In any case, fans have gone wild with speculation. They had wished for this day to come, but now it was here… surely it couldn’t be real? The decoders have got to work. The spoken words on the tape seem to be an advert for Moody Monthly Magazine, an old Christian publication associated with a bible college in Chicago, Illinois. Some tapes – configured in NTSC format – were slightly different from the PAL versions, individual frames out of place.
In these instances, it feels as though the diehard decoding fans walk in lockstep with BoC, perhaps even faster than the duo or the team behind the rollout expect. Sources are found within hours, and data is scraped. Last time, the fans willingly followed the signs and coordinates to Tokyo, where a teaser played on a big screen, and then to an abandoned waterpark in the Mojave Desert. There, a listening party took place.
In today’s social media-centric age, it feels as though the duo can rely less on Radio 1 previews and similar mainstream promos. They can play to this rabid audience that have been fed on scraps – and an incredible NTS mixtape – for the last few years.
Days later, posters appeared on the walls of Soho in London. Children with whited-out eyes, grinning, staring. Each sheet emblazoned with that same seven hexagons. Pilgrimages to the posters began. Posters in New York spotted. Japan. Then Warp posted them.
And then? Tape 05.
Shivering synths snake upwards in an apprehensive corkscrew. Sturdy bass emerges, as do the pictures on the video. Satellites, people in the throes of religious ecstasy, shadowed figures standing beneath the sun. A race of images, all suddenly playing out over a slowly revealing shape of seven hexagons. The images then turn to cult-like religious passion as meaningful notes taper the otherworldly eeriness to a feeling of hope. Not necessarily through devotion to a higher power, but reaching for something higher in and of itself.
Euphoric calculation. Life-affirming connection. Sacred soundwaves.
And in the midst of this crescendo, something different, or unorthodox. Clean harps rest gracefully on top of the crest of the synth-led euphoria. This type of organic instrumentation is dotted through the BoC catalogue – Satellite Anthem Icarus and Chromakey Dreamcoat’s use of guitar springs to mind. But something here feels purer. A new layer of candid musicality atop this tried and tested formula of fizzling ambient melody.
The message fades.
Nothing is exactly clear, no doubt by design. A new release is, at this point, inevitable, though.

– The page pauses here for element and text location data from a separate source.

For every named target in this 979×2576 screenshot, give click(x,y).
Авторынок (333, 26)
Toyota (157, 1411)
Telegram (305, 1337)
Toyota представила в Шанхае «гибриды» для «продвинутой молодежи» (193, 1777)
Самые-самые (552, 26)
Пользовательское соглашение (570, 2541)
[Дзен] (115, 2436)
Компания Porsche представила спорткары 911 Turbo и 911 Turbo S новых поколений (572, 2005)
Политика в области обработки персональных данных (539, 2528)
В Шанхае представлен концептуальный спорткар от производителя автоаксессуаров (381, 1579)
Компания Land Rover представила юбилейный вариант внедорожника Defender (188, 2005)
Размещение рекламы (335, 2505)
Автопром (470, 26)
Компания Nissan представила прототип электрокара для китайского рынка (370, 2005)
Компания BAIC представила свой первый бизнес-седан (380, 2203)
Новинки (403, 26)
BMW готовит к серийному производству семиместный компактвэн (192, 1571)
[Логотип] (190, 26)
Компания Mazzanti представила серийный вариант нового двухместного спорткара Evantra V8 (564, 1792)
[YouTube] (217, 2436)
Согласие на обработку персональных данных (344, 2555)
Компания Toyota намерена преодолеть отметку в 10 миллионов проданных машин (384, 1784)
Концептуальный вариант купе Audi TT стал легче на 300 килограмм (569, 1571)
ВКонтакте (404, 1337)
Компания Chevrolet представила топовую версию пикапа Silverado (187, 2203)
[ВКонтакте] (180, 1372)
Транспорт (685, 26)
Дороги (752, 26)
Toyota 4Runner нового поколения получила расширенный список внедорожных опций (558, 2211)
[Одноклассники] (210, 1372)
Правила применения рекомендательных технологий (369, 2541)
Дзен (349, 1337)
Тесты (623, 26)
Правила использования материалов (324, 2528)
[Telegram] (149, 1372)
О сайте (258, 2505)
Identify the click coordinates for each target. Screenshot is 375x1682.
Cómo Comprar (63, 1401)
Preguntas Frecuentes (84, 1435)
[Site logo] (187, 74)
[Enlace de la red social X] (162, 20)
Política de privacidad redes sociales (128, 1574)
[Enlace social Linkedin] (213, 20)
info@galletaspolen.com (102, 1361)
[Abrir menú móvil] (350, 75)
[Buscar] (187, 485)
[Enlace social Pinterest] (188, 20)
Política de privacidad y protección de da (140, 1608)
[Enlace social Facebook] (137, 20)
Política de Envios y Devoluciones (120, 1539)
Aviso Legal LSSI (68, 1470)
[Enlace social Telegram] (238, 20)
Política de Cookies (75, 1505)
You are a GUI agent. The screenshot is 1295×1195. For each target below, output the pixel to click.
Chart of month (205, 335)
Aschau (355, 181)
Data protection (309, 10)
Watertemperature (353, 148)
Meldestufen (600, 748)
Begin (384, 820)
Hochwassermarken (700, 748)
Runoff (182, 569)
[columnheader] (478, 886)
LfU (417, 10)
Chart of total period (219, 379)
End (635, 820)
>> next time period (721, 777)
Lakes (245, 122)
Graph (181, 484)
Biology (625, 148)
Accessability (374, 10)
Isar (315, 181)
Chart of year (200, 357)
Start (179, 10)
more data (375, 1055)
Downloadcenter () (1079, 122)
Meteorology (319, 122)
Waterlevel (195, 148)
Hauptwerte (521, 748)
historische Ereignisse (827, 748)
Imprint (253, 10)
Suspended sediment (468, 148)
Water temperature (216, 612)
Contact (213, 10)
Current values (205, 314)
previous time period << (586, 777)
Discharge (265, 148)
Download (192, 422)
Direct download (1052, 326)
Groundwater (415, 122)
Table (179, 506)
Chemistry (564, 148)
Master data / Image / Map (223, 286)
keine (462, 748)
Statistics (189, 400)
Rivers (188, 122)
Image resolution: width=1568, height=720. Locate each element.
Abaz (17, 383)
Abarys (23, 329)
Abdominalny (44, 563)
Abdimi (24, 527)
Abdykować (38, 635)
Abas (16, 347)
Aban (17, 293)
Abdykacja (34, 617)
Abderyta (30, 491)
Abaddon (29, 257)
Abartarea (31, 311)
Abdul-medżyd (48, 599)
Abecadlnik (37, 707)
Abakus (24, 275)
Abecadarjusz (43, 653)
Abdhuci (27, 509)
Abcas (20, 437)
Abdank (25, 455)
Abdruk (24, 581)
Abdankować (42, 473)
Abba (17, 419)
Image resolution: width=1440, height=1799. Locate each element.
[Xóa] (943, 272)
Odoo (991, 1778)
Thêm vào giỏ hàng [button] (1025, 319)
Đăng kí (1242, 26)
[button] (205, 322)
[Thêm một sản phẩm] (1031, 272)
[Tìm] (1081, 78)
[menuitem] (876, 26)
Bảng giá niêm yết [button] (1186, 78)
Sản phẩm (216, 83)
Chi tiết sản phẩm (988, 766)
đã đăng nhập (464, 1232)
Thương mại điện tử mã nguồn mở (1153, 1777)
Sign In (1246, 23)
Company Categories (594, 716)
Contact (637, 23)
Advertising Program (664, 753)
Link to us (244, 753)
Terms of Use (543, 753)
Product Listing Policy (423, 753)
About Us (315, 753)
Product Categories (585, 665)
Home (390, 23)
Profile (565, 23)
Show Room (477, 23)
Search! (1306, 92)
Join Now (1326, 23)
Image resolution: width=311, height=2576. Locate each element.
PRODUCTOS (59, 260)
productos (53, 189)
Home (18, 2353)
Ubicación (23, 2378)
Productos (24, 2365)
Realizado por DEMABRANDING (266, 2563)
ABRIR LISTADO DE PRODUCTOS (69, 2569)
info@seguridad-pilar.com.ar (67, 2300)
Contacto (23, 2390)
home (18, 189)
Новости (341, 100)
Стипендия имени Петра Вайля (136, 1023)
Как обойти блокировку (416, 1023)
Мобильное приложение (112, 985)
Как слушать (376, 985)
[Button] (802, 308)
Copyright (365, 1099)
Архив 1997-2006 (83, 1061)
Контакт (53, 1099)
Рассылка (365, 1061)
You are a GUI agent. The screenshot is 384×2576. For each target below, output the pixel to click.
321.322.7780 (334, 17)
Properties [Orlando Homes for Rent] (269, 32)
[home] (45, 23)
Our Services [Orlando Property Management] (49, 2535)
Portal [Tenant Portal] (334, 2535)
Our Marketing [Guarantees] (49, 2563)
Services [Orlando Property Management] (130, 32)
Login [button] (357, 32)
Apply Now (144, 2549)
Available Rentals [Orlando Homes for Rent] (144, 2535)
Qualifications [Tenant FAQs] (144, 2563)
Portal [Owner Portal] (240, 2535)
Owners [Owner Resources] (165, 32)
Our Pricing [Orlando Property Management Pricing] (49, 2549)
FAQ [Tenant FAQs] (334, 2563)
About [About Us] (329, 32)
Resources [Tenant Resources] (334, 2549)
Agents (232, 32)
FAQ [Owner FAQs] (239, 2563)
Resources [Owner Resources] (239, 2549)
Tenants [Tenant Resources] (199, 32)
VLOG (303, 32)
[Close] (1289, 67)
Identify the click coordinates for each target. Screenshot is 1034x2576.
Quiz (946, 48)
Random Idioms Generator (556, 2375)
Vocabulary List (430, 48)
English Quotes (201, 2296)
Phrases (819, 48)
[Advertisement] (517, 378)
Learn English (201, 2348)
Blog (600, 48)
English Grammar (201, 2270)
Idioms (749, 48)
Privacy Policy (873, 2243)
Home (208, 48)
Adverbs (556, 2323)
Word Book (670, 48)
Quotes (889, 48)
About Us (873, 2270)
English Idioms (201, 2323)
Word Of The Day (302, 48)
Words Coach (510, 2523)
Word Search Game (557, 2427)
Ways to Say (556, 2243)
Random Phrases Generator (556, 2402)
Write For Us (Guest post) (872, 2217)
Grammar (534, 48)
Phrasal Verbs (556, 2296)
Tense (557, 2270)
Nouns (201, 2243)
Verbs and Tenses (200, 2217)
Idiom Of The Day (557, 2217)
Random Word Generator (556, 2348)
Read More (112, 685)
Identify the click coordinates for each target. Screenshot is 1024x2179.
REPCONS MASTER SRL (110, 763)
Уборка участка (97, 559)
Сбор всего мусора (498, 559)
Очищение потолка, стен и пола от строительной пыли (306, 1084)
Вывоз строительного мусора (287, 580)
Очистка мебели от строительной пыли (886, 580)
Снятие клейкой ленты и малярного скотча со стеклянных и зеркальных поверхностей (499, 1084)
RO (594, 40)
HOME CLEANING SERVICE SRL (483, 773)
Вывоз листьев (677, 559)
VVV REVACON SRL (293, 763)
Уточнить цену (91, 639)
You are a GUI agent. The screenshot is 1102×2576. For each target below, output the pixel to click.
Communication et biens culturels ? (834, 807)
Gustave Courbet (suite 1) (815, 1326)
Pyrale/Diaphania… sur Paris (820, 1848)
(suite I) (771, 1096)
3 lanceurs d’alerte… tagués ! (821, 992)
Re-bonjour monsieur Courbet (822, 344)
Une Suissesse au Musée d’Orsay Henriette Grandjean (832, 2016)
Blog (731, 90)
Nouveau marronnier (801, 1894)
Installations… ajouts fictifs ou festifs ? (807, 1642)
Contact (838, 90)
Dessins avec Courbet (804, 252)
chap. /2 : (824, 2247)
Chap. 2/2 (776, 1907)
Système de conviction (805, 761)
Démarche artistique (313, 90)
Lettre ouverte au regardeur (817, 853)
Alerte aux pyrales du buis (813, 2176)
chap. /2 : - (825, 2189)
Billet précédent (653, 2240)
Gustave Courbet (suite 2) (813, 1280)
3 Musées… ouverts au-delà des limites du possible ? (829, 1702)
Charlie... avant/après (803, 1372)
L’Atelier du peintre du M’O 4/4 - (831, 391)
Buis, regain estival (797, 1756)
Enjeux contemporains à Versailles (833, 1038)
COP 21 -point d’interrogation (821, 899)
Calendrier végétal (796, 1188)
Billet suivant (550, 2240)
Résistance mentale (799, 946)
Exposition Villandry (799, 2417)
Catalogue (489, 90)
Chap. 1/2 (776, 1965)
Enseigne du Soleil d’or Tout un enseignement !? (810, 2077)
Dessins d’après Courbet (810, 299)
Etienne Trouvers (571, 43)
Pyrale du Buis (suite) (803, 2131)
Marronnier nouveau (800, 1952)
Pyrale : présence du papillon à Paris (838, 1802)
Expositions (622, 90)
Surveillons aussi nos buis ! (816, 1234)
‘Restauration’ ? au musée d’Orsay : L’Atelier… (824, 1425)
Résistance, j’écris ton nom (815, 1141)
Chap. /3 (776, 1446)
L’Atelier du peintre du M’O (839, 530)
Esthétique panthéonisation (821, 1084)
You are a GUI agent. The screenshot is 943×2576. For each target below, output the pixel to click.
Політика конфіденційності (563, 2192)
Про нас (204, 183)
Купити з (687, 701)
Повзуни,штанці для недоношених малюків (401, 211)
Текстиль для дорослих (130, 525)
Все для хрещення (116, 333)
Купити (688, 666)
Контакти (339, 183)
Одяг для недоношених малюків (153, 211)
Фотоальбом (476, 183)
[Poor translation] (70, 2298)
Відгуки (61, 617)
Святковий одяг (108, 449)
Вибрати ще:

How this duo will conduct their sound in this modern world also remains unclear. If Tape 05 is anything to go by, they have not sped up for our accelerating times; they have not cleaned up in an age of horrific pristine simulacra.
They are offering us a chance to slow down to their speed. To explore the wonders of the past reanimated. To reach back to drift forward. To once again, connect with their signal.